## Dataset entries

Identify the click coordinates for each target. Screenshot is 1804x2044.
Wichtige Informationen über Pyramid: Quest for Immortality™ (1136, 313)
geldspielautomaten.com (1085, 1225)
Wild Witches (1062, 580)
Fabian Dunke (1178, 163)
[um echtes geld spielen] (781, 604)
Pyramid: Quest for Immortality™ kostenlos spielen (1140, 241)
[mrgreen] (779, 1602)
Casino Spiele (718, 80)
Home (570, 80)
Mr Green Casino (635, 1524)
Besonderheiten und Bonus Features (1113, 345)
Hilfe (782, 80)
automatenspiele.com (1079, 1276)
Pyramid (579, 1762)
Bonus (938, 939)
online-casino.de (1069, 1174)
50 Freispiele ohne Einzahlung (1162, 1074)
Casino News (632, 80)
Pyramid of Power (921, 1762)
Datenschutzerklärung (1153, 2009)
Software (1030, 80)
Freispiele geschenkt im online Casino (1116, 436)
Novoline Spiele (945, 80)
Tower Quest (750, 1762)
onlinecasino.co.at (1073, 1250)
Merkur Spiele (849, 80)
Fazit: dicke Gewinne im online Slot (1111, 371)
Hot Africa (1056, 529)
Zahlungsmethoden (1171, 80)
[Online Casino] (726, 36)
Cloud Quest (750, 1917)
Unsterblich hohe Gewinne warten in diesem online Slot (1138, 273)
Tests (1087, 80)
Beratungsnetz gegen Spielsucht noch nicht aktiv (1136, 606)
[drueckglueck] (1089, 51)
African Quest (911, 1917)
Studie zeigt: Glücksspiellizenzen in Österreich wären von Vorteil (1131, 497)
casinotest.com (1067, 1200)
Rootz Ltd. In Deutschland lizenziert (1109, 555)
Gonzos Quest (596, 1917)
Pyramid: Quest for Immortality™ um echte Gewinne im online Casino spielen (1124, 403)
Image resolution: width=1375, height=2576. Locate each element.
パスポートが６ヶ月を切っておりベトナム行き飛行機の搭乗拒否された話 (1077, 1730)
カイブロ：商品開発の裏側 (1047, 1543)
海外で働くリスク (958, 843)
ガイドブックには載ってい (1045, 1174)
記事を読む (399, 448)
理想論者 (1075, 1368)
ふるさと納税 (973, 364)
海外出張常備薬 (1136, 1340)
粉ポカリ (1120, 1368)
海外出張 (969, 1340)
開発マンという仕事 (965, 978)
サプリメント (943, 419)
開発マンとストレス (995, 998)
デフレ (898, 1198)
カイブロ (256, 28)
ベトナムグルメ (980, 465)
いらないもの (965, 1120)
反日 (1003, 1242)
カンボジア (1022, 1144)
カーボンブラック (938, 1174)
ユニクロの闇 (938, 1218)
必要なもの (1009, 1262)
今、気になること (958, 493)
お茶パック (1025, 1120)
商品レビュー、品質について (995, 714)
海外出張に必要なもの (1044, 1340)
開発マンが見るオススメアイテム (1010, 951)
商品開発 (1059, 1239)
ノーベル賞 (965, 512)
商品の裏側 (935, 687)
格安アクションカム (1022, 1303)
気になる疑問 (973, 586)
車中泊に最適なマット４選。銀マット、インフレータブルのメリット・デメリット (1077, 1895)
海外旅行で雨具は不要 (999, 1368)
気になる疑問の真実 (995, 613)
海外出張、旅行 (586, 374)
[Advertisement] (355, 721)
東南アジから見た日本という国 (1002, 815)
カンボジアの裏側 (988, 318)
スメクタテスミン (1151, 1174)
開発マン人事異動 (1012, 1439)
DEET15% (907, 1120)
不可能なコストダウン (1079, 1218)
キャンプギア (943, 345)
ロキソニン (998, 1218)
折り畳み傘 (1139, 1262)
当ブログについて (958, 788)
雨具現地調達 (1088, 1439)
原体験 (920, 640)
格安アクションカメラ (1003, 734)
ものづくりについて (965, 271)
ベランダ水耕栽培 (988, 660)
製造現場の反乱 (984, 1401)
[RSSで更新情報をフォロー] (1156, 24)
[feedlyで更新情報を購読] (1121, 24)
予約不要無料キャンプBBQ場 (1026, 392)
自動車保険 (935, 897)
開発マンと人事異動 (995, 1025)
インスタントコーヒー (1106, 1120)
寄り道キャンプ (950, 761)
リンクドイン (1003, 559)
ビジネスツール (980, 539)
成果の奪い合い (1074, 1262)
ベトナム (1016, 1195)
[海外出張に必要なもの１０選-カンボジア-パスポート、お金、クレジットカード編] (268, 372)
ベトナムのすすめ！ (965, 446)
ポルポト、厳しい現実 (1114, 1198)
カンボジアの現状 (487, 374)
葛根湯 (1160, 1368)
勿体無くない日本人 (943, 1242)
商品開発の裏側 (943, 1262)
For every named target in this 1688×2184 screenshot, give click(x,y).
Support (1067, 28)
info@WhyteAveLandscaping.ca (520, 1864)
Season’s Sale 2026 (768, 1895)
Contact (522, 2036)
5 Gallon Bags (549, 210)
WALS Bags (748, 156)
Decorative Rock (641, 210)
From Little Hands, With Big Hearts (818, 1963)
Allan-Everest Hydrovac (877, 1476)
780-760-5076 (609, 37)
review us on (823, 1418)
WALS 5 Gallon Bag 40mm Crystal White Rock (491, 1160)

## Assignment
Copy the listing exactly as it stands.

## Result for this task
Identify the click coordinates for each target. Screenshot is 1804x2044.
Wichtige Informationen über Pyramid: Quest for Immortality™ (1136, 313)
geldspielautomaten.com (1085, 1225)
Wild Witches (1062, 580)
Fabian Dunke (1178, 163)
[um echtes geld spielen] (781, 604)
Pyramid: Quest for Immortality™ kostenlos spielen (1140, 241)
[mrgreen] (779, 1602)
Casino Spiele (718, 80)
Home (570, 80)
Mr Green Casino (635, 1524)
Besonderheiten und Bonus Features (1113, 345)
Hilfe (782, 80)
automatenspiele.com (1079, 1276)
Pyramid (579, 1762)
Bonus (938, 939)
online-casino.de (1069, 1174)
50 Freispiele ohne Einzahlung (1162, 1074)
Casino News (632, 80)
Pyramid of Power (921, 1762)
Datenschutzerklärung (1153, 2009)
Software (1030, 80)
Freispiele geschenkt im online Casino (1116, 436)
Novoline Spiele (945, 80)
Tower Quest (750, 1762)
onlinecasino.co.at (1073, 1250)
Merkur Spiele (849, 80)
Fazit: dicke Gewinne im online Slot (1111, 371)
Hot Africa (1056, 529)
Zahlungsmethoden (1171, 80)
[Online Casino] (726, 36)
Cloud Quest (750, 1917)
Unsterblich hohe Gewinne warten in diesem online Slot (1138, 273)
Tests (1087, 80)
Beratungsnetz gegen Spielsucht noch nicht aktiv (1136, 606)
[drueckglueck] (1089, 51)
African Quest (911, 1917)
Studie zeigt: Glücksspiellizenzen in Österreich wären von Vorteil (1131, 497)
casinotest.com (1067, 1200)
Rootz Ltd. In Deutschland lizenziert (1109, 555)
Gonzos Quest (596, 1917)
Pyramid: Quest for Immortality™ um echte Gewinne im online Casino spielen (1124, 403)
Image resolution: width=1375, height=2576. Locate each element.
パスポートが６ヶ月を切っておりベトナム行き飛行機の搭乗拒否された話 (1077, 1730)
カイブロ：商品開発の裏側 (1047, 1543)
海外で働くリスク (958, 843)
ガイドブックには載ってい (1045, 1174)
記事を読む (399, 448)
理想論者 (1075, 1368)
ふるさと納税 (973, 364)
海外出張常備薬 (1136, 1340)
粉ポカリ (1120, 1368)
海外出張 (969, 1340)
開発マンという仕事 (965, 978)
サプリメント (943, 419)
開発マンとストレス (995, 998)
デフレ (898, 1198)
カイブロ (256, 28)
ベトナムグルメ (980, 465)
いらないもの (965, 1120)
反日 (1003, 1242)
カンボジア (1022, 1144)
カーボンブラック (938, 1174)
ユニクロの闇 (938, 1218)
必要なもの (1009, 1262)
今、気になること (958, 493)
お茶パック (1025, 1120)
商品レビュー、品質について (995, 714)
海外出張に必要なもの (1044, 1340)
開発マンが見るオススメアイテム (1010, 951)
商品開発 (1059, 1239)
ノーベル賞 (965, 512)
商品の裏側 (935, 687)
格安アクションカム (1022, 1303)
気になる疑問 (973, 586)
車中泊に最適なマット４選。銀マット、インフレータブルのメリット・デメリット (1077, 1895)
海外旅行で雨具は不要 (999, 1368)
気になる疑問の真実 (995, 613)
海外出張、旅行 (586, 374)
[Advertisement] (355, 721)
東南アジから見た日本という国 (1002, 815)
カンボジアの裏側 (988, 318)
スメクタテスミン (1151, 1174)
開発マン人事異動 (1012, 1439)
DEET15% (907, 1120)
不可能なコストダウン (1079, 1218)
キャンプギア (943, 345)
ロキソニン (998, 1218)
折り畳み傘 (1139, 1262)
当ブログについて (958, 788)
雨具現地調達 (1088, 1439)
原体験 (920, 640)
格安アクションカメラ (1003, 734)
ものづくりについて (965, 271)
ベランダ水耕栽培 (988, 660)
製造現場の反乱 (984, 1401)
[RSSで更新情報をフォロー] (1156, 24)
[feedlyで更新情報を購読] (1121, 24)
予約不要無料キャンプBBQ場 (1026, 392)
自動車保険 (935, 897)
開発マンと人事異動 (995, 1025)
インスタントコーヒー (1106, 1120)
寄り道キャンプ (950, 761)
リンクドイン (1003, 559)
ビジネスツール (980, 539)
成果の奪い合い (1074, 1262)
ベトナム (1016, 1195)
[海外出張に必要なもの１０選-カンボジア-パスポート、お金、クレジットカード編] (268, 372)
ベトナムのすすめ！ (965, 446)
ポルポト、厳しい現実 (1114, 1198)
カンボジアの現状 (487, 374)
葛根湯 (1160, 1368)
勿体無くない日本人 (943, 1242)
商品開発の裏側 (943, 1262)
For every named target in this 1688×2184 screenshot, give click(x,y).
Support (1067, 28)
info@WhyteAveLandscaping.ca (520, 1864)
Season’s Sale 2026 (768, 1895)
Contact (522, 2036)
5 Gallon Bags (549, 210)
WALS Bags (748, 156)
Decorative Rock (641, 210)
From Little Hands, With Big Hearts (818, 1963)
Allan-Everest Hydrovac (877, 1476)
780-760-5076 (609, 37)
review us on (823, 1418)
WALS 5 Gallon Bag 40mm Crystal White Rock (491, 1160)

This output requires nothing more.